Guha’s ideas carried a certain revolutionary air, undoubtedly drawn from his own long background as a political worker. Born in 1923 to a landowning family in erstwhile East Bengal, he moved with his family to Calcutta in the 30s, studied at Presidency College, became involved in left-wing student politics in the final years of British rule, and eventually joined the World Federation of Democratic Youth in London as a representative of the Communist Party of India. Although Guha would later withdraw from political work, his intellectualism was clearly suffused with its insights. The idea that colonial history wasn’t to be accepted as stentorian authority but rather read ‘against the grain’ for its record of indigenous autonomies, a hitherto unrecognised “politics of the people,” was compelling, mould-breaking. It opened out exciting new possibilities both for history and post-colonial critique across disciplines and even regions. Indeed, Guha’s visit to Rice University had been at the invitation of historian Patricia Seed to engage with a Latin American Subaltern Studies group, who would take significant inspiration from the South Asian collective in charting the course of their own subaltern engagements.

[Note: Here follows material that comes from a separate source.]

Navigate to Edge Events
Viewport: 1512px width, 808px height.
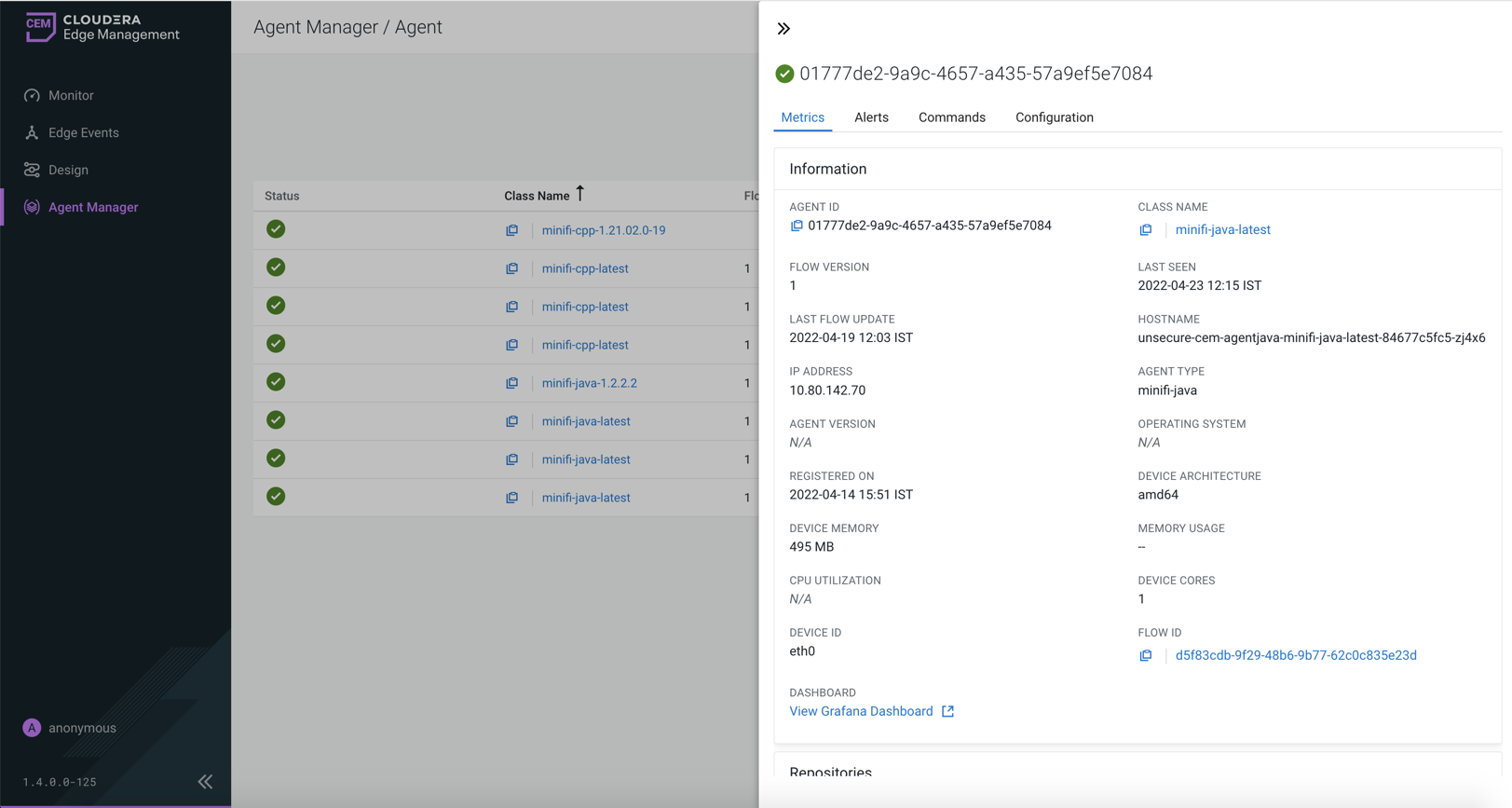click(83, 132)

By the time I drove over to meet Guha, then, he was already a formidable figure — and I was nervous about interaction at such close quarters. Academics could be as stuffy as they were brilliant, and Indian academics, even those on the Left, rather more status-conscious than most.

But not Guha. In the lobby of the Medical Center Hilton, the Ranajit Guha greeted me with folded palms and the sort of wide, warm smile one reserves for only the most anticipated of meetings with close family. He seemed happy just to be in the company of a fellow Indian. As we drove about, he asked about me: my family, my interests, my plans in avuncular fashion, insisting, when I told him of my husband working as a scientist in a Medical Center lab: “I must meet this boy.” I summoned Shrikanth home at once. As we fed Guha chai and hastily-prepared pakodas in our tiny apartment, that one October evening, with him seated on an embarrassingly worn armchair set beside an eternally-in-bloom pot of purple African violets, we learned many lessons about the warmth, empathy, and deep human commitment that the old Indian Left best exemplified: all without speaking a single word about politics or historiography.

Yet, the depth of feeling captured in his account of “Chandra’s death” now was all the more evident. Using mere legal fragments, Guha had reconstructed the 1824 event of a lower caste woman’s death following an illicit affair and abortion to show how structures of power colluded to render women’s solidarity invisible. Such “small voices” speaking in undertones “as if in pain” and usually “drowned in the noise of statist commands” were what he was listening for, his historiography almost a series of small acts of solidarity. “To listen is already to be open to and existentially disposed towards: one inclines a little on one side in order to listen,” Guha wrote in an essay on “The Small Voice of History” (which I hastily photocopied and had him autograph). Naturally, then, when Guha urged me towards Anveshi, a women’s studies collective in Hyderabad, for my own field studies on women’s activism, I listened, too.